In February 2011, the team was renamed GKS Bogdanka (/pl/) for sponsorship reasons, a decision from the local Bogdanka coal mine. As a result, a group of supporters opposing the name change formed an amateur team GKS Górnik 1979 Łęczna. On 23 July 2013, GKS Bogdanka's board of directors announced the return to the former name.

==Honours==
- Ekstraklasa
  - 7th place: 2004–05
- II liga
  - Champions: 1987–88 (gr. VII), 1995–96 (gr. V), 2007–08 (gr.
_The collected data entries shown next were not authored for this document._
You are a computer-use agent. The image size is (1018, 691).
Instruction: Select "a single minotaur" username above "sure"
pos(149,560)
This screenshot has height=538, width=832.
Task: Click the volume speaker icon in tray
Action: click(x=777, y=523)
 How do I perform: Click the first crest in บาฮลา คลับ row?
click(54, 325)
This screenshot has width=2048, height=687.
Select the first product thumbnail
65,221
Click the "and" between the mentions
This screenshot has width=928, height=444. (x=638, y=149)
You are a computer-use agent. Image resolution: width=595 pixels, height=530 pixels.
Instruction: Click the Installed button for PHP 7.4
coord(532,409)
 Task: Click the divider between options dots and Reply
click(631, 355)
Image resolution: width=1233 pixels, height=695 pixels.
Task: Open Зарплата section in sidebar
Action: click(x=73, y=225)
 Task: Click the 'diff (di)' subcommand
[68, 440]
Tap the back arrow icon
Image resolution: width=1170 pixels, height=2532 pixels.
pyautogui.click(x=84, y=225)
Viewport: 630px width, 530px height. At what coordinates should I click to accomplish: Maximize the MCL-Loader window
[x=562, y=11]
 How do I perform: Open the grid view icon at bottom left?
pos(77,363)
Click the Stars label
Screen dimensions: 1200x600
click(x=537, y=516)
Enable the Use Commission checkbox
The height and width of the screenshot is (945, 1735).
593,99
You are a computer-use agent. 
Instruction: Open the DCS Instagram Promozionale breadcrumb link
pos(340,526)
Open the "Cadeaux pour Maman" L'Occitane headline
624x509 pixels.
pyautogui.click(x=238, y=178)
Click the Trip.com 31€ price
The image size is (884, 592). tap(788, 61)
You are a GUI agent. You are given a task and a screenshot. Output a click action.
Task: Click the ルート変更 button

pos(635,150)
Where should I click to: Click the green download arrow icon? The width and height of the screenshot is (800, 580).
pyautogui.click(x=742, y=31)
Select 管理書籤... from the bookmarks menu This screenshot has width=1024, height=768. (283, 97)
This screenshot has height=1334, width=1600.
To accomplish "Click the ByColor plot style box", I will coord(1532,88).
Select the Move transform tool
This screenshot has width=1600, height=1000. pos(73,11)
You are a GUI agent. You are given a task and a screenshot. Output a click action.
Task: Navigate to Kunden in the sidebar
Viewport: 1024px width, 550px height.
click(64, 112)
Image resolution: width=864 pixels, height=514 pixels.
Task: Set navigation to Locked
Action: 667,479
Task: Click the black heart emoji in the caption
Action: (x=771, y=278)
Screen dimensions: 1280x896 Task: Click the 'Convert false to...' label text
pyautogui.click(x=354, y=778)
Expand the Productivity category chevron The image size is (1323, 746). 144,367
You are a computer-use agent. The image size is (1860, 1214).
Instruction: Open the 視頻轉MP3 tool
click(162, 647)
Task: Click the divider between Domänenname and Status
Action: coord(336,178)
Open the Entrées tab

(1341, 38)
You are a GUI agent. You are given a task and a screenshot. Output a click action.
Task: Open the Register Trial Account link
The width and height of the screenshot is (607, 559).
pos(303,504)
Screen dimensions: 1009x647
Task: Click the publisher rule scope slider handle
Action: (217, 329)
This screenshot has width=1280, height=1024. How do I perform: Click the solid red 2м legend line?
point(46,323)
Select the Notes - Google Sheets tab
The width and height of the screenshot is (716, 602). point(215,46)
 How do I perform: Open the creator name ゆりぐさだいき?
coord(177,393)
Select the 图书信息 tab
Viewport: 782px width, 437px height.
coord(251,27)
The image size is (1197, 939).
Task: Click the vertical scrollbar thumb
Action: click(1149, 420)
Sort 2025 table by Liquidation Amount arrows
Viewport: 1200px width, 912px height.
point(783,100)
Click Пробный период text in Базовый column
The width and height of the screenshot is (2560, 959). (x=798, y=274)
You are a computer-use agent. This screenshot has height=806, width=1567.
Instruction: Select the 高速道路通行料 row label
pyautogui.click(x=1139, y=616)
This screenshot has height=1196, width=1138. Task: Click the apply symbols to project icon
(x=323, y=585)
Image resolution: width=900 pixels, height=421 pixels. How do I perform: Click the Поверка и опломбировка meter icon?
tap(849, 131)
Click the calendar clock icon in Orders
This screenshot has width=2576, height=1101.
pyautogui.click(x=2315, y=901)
IV), 2019–20
- Polish Cup
  - Semi-finalists: 2022–23
- Youth teams
  - Polish U-19 Championship
    - Third place: 2004, 2005

==Players==
===Current squad===

| No. | Pos. | Nation | Player |
|---|---|---|---|
| 1 | GK | POL | Adam Matysek (on loan from Zagłębie Lubin) |
| 3 | DF | POL | Mateusz Hołownia |
| 4 | DF | POL | Paweł Jaroszyński (captain) |
| 5 | DF | POL | Rafał Kobryń |
| 7 | MF | POL | Bartłomiej Korbecki |
| 8 | MF | POL | Wiktor Niewiarowski |
| 9 | FW | CZE | Jindřich Novotný |
| 10 | MF | POL | Adam Deja |
| 11 | MF | POL | Dawid Tkacz |
| 12 | GK | POL | Szymon Puchalski |
| 16 | MF | POL | Michał Walski |
| 17 | MF | POL | Fryderyk Janaszek |
| 19 | MF | POL | Samuel Quainoo (on loan from Górnik Zabrze) |
| 21 | DF | POL | Jakub Bednarczyk |

| No. | Pos. | Nation | Player |
|---|---|---|---|
| 22 | MF | POL | Mikołaj Orzyłowski |
| 23 | DF | POL | Karol Turek |
| 26 | FW | POL | Wiktor Samonek |
| 27 | DF | POL | Grzegorz Rogala |
| 29 | FW | POL | Hubert Antkowiak |
| 30 | MF | UZB | Bekzod Akhmedov |
| 38 | MF | POL | Jakub Myszor |
| 40 | MF | POL | Erwin Stadnicki |
| 74 | DF | POL | Kamil Kruk |
| 77 | MF | POL | Iwo Świerkot |
| 88 | MF | POL | Oskar Osipiuk |
| 99 | GK | POL | Jakub Wilk |
| — | MF | POL | Michał Steszuk |

===Out on loan===

| No. | Pos. | Nation | Player |
|---|---|---|---|
| — | GK | POL | Dawid Kłos (at Orlęta Radzyń Podlaski until 30 June 2027) |

==GKS Górnik 1979 Łęczna==

Górnik 1979 Łęczna was a club founded in 2011 by Górnik Łęczna fans who were unhappy with the name change to GKS Bogdanka. The club eventually changed its name back in 2013 but the fan owned counterpart has continued to operate in amateur football leagues. On 22 August 2014 the club withdrew from all competitions and ceased to operate, the reason cited were the lack of funds and the fact that the original Górnik Łęczna team went back to its original name scrapping the GKS Bogdanka name.

==Women's section==

The women's section of Górnik Łęczna played for years in the second and third-tier leagues of Poland. In 2006–07 the team reached the semi-finals of the Polish Cup but lost to Medyk Konin. In the 2009–10 season with the expansion of the Ekstraliga Kobiet the team finally gained promotion to it by finishing second in its 2nd tier division. In its Ekstraliga debut Górnik was 5th.